Introduction

Until relatively recent times, people did not think of probability as a branch of mathematics. Mathematics was supposed to be about certainty. Therefore, it did not seem to apply to phenomena such as tossing coins, rolling dice, or life expectancy.

Philosophically, people always had the option of refusing to believe in chance. Instead, they could divide phenomena into those that they can predict and those that they cannot predict. For a long time, people thought that it was futile to try to calculate the unpredictable. Even today, most people prefer to use rough intuition to deal with chance, rather than go through the effort to calculate exactly.

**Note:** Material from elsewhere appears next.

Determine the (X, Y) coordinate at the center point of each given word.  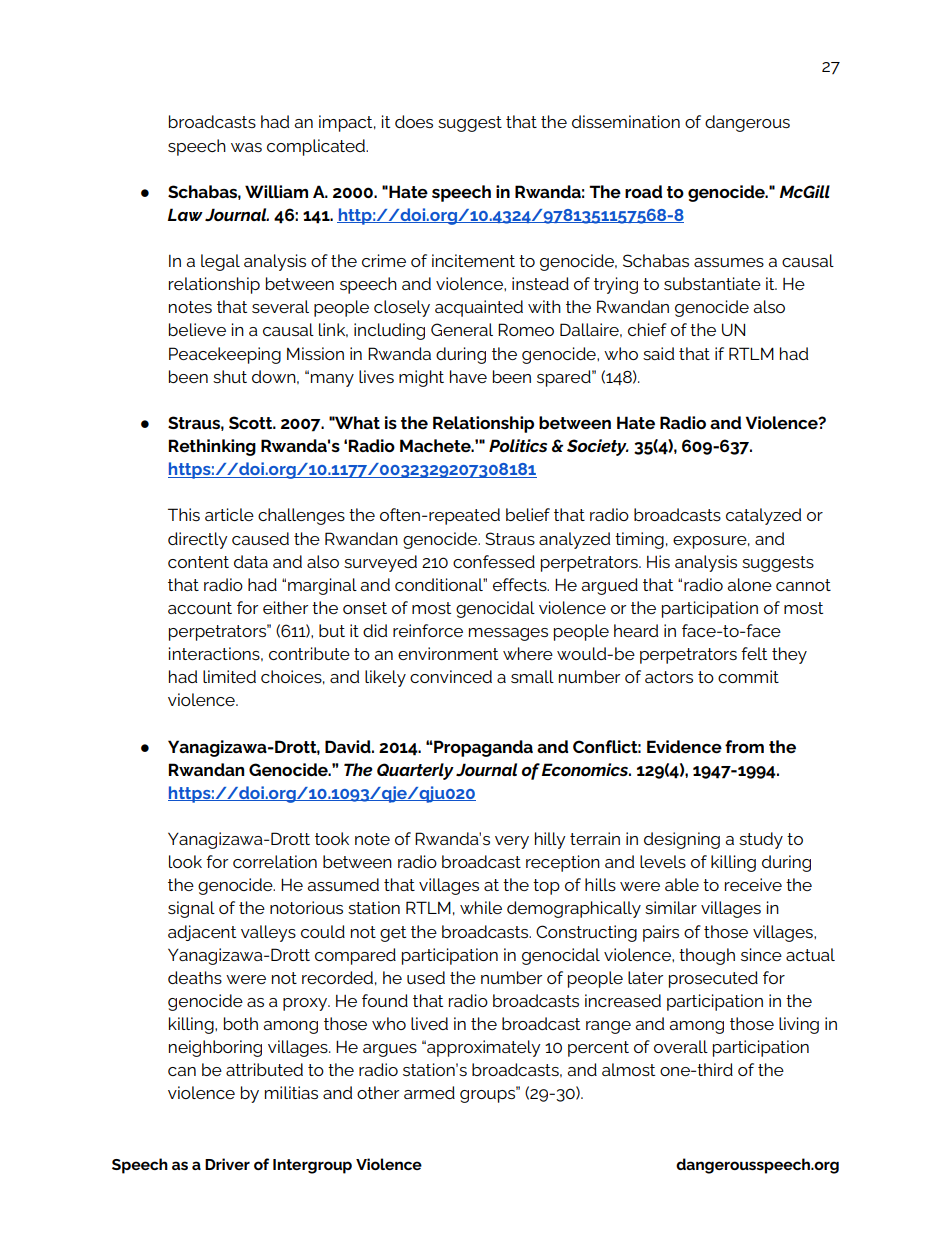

According to Peter L. Bernstein, in his book Against the Gods: The Remarkable Story of Risk, humans played games of chance for thousands of years without ever working out exact probabilities. For example, one popular game was to have a player roll a six-sided die ("die" is singular for "dice") four times. If any roll is a six, the roller wins. Otherwise, the opponent wins. People thought that this was a reasonably fair game (the roller and the opponent seemed to win about equally often), but no one worked out the exact odds.

The classic problem that Pascal and Fermat solved was somewhat like the problem that would occur if a major sports championship, such as the World Series or the Stanley Cup, could not be completed.

Imagine that one team was leading three games to two when play had to be stopped. What is the fairest way to divide the prize money, given that ordinarily the team that wins four games gets the entire prize?

Pascal and Fermat took the view that the prize should be divided between the two teams in proportion to their probability of winning. Assume that for each subsequent game each team has a fifty-fifty chance of winning that game. The team that has already won three games will win the championship a higher proportion of the time. Pascal proceeded to show how to calculate that proportion precisely.

Around 1650, Blaise Pascal and Pierre de Fermat solved a problem related to gambling that had been posed 150 years before. From this point forward, the concepts of probability and statistics were given a mathematical treatment.

You are So Random

Our textbook begins its discussion of probability with a section on "randomness." The word "random" is an adjective. What does it modify?

When people ask me why I am teaching, I say that it is because my daughters kept telling me, "Dad, you are so random." I thought they meant that I should give a class in statistics.

However, a mathematician would not say that you can use the word "random" to describe a person. Nor can you use "random" to describe a thing. The term "random" can only be used to describe a process.

A process is random if it can be executed repeatedly with different outcomes. Examples would be rolling a die, spinning a dreidel, or shooting an arrow at a target.

The opposite of random is deterministic. If a process is deterministic, then the outcome of the process is always the same. Every morning, the sun rises in the East. Every time you drop a rock, it falls to the ground.Whether or not a process is deterministic may depend on how you define the outcome of the process. For example, if you define the outcome of dropping a rock as "landing on the ground or staying in the air," then it is deterministic--it always lands on the ground. On the other hand if you define the outcome as "the number of centimeters away from my foot that the rock lands," it is random.

A process can be random without all outcomes being equally likely. The Red Sox usually win when Pedro Martinez pitches. However, they do not always win. Therefore, the outcome is random.

QUESTION: After an election, there is sometimes a recount. Should the recount always have the same outcome? Is the recount process random or deterministic?